The other major factor around dieting that I am not super fond of is the stress of it.  Stress is hands down the biggest contributor to our health problems.  Eating should be a joy.  Food is life.  It should be yummy.  We shouldn’t just eat to feed the machine but to enjoy it.  To feel nourished.  Extreme dieting causes stress in my opinion.  And, oftentimes there is a nutritional imbalance happening with rigid intake of food.  Sometimes people get so caught up taking so many things out of the diet:  meat, dairy, gluten, wheat, protein, fat, carbs, etc…that they aren’t even paying attention to whether their bodies like or feel good with those foods.  Now I’m not at all against being educated about what certain foods do to you, but changing your diet radically because your best friend is on the diet, or your uncle, or your boyfriend, doesn’t mean that diet is appropriate for you.

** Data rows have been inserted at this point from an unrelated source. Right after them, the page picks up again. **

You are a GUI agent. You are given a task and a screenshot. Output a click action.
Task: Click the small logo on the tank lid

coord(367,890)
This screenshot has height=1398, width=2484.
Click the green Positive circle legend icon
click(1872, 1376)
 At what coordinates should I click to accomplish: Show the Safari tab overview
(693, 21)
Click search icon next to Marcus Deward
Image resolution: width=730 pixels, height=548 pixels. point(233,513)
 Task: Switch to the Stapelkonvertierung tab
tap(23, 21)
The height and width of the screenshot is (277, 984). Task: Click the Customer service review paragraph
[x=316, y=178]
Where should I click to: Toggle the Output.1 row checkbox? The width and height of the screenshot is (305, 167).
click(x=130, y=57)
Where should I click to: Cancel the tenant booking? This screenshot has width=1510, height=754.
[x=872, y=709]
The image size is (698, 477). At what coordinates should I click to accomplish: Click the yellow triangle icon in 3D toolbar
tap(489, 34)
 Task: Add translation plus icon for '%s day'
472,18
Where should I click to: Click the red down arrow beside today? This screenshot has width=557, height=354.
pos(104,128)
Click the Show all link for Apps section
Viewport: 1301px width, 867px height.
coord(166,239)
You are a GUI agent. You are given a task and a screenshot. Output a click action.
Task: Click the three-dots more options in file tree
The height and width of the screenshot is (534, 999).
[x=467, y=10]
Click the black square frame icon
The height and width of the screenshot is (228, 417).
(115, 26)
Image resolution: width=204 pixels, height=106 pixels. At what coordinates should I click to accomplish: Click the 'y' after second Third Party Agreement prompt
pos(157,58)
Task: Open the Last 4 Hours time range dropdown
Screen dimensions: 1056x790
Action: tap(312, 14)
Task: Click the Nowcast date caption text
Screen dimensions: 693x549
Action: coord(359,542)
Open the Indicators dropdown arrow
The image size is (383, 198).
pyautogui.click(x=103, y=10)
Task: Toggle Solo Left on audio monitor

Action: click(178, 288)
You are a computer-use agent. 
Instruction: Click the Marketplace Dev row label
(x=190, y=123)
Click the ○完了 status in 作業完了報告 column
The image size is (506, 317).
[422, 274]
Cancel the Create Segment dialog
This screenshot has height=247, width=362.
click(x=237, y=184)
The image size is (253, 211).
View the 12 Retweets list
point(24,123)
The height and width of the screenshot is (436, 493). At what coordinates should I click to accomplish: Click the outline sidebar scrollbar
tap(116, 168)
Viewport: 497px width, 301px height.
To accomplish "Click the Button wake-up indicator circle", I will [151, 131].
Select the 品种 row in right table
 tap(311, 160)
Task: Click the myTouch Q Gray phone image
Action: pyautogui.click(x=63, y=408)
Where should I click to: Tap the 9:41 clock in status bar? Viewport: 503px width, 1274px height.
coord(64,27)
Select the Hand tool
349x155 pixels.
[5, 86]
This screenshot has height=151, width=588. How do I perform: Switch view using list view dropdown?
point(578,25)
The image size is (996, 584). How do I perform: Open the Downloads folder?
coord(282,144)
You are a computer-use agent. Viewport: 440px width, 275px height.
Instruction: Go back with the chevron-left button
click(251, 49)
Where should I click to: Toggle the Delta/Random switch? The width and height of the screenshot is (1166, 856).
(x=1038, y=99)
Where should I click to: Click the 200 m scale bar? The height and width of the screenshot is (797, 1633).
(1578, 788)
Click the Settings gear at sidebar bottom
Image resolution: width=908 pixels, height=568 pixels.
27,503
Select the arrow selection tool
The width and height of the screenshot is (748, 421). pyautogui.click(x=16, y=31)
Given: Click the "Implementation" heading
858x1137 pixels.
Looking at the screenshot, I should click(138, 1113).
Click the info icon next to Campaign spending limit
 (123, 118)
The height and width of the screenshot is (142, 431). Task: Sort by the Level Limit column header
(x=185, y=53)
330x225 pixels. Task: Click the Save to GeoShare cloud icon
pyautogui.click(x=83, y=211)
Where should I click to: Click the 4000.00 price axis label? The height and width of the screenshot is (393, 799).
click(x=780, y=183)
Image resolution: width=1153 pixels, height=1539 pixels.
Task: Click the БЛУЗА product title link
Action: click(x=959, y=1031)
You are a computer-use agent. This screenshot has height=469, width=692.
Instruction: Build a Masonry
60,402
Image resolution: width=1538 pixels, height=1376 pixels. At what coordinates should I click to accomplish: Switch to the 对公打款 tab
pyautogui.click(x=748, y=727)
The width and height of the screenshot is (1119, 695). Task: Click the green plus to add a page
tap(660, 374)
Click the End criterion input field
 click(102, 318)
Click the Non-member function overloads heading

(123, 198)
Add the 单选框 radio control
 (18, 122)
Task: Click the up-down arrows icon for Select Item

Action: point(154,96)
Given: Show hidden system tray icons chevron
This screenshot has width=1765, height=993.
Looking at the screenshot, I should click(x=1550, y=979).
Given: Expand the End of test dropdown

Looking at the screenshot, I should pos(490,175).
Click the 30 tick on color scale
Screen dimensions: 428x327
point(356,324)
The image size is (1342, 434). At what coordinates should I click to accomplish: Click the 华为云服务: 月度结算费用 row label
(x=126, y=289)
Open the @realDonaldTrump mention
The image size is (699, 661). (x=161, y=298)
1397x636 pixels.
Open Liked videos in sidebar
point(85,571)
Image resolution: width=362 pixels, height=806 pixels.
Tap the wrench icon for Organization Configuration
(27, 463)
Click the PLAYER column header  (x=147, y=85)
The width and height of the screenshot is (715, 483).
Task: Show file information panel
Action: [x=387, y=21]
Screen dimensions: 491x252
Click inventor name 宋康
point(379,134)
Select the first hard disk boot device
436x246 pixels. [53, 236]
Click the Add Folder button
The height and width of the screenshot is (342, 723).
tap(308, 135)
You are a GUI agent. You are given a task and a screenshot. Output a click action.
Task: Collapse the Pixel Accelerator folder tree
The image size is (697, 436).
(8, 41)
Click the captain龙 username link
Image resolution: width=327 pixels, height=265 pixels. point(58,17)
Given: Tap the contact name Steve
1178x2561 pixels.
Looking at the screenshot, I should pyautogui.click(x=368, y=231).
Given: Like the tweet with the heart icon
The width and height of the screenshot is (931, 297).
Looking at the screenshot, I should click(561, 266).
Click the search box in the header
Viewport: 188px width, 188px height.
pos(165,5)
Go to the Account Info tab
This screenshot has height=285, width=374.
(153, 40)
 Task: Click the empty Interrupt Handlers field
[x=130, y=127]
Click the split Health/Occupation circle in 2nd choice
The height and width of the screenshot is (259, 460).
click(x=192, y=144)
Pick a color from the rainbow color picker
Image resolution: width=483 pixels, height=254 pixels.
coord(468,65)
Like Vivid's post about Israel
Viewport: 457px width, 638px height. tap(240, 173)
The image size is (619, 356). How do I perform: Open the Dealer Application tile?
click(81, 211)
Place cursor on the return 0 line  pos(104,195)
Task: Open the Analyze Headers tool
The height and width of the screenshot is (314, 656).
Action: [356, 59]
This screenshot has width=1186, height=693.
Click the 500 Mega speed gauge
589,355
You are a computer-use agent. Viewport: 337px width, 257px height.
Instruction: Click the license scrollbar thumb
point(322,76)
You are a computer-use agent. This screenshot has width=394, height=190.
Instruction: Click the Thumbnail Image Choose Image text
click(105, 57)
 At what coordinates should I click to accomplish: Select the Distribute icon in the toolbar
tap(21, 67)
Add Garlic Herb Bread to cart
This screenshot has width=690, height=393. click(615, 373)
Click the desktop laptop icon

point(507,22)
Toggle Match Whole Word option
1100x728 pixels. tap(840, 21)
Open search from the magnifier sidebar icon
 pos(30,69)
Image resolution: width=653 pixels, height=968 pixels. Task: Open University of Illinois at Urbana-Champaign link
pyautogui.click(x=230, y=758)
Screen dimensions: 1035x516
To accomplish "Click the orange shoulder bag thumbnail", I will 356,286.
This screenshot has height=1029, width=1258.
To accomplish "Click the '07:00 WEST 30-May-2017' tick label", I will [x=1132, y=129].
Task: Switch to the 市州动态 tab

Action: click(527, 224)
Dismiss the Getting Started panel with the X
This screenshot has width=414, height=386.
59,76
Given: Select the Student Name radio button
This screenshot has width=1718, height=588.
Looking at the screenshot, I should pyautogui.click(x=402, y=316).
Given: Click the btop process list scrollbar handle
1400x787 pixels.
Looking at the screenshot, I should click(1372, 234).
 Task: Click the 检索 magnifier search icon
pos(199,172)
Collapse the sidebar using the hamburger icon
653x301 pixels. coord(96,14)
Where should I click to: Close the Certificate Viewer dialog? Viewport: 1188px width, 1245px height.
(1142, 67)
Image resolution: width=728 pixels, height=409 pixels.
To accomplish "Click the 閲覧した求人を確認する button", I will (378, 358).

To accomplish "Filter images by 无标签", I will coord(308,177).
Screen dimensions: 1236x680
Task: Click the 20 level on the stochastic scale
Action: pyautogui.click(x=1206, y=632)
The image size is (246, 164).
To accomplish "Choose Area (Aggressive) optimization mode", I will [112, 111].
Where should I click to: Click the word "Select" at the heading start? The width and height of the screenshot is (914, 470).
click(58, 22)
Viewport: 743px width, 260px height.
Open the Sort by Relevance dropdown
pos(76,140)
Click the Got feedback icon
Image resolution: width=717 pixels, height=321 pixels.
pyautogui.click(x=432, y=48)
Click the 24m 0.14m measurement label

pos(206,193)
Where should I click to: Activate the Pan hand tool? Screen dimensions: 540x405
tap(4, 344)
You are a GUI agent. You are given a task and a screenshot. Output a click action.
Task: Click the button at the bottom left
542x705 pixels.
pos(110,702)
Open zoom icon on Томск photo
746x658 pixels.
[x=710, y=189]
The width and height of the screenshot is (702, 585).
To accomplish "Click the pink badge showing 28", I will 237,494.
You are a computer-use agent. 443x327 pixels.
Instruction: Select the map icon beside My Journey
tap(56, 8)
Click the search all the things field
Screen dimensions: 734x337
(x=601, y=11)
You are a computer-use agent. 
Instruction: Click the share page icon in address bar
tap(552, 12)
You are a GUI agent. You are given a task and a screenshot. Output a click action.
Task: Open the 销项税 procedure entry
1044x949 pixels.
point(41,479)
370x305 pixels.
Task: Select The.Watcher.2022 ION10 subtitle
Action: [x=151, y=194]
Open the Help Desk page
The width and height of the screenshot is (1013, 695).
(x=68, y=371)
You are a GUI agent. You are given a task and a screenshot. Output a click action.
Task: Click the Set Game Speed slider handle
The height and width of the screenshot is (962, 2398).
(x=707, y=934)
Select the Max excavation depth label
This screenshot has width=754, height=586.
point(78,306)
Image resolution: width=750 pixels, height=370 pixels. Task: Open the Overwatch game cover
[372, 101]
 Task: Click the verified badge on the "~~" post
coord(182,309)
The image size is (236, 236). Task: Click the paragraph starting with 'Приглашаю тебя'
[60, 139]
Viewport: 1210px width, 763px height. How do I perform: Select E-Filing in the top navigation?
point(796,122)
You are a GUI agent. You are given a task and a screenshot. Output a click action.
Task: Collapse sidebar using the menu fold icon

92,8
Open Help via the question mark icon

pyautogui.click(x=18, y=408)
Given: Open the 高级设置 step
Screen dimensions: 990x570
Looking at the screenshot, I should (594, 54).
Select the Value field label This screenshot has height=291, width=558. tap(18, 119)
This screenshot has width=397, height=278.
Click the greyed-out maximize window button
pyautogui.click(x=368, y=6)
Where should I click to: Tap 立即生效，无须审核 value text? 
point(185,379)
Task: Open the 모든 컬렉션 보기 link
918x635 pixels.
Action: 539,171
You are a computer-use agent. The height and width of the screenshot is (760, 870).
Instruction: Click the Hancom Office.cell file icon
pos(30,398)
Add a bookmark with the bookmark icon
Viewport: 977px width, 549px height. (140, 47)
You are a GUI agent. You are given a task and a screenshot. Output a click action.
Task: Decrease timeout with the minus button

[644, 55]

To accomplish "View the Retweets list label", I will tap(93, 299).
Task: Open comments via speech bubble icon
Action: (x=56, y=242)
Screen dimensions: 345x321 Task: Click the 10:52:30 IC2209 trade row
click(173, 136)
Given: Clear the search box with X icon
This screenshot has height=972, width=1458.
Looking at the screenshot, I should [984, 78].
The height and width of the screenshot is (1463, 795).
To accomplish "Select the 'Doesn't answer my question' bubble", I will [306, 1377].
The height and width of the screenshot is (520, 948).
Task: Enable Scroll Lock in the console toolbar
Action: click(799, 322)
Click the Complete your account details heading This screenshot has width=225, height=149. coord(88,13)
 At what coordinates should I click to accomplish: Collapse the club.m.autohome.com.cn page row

So I call it the Listening Diet.  Listen to your body.  Pay attention.  Awareness is your best healthcare tool.  The more we learn how to take care of our body the way it wants us to, the better we will feel.  We are extra privileged in the United States that most of us have access to a huge array of food at the grocery stores.  Travel to a third world country and see their food choices and you will realized how lucky we are.  The biggest issue we have as Americans is making good food choices.  With so many options out there, it can be overwhelming to figure out what to eat.  My suggestion:  eat a varied diet, eat vegetables, eat fruit, eat in season when you can, and eat organic if you can.  But that doesn’t mean eat organic gummy bears instead of conventionally grown spinach.  We have to weigh our choices from many sides of the equation.  Health doesn’t come from one thing we do, it comes from all the things we do.  One choice at a time.  Choose to feel good.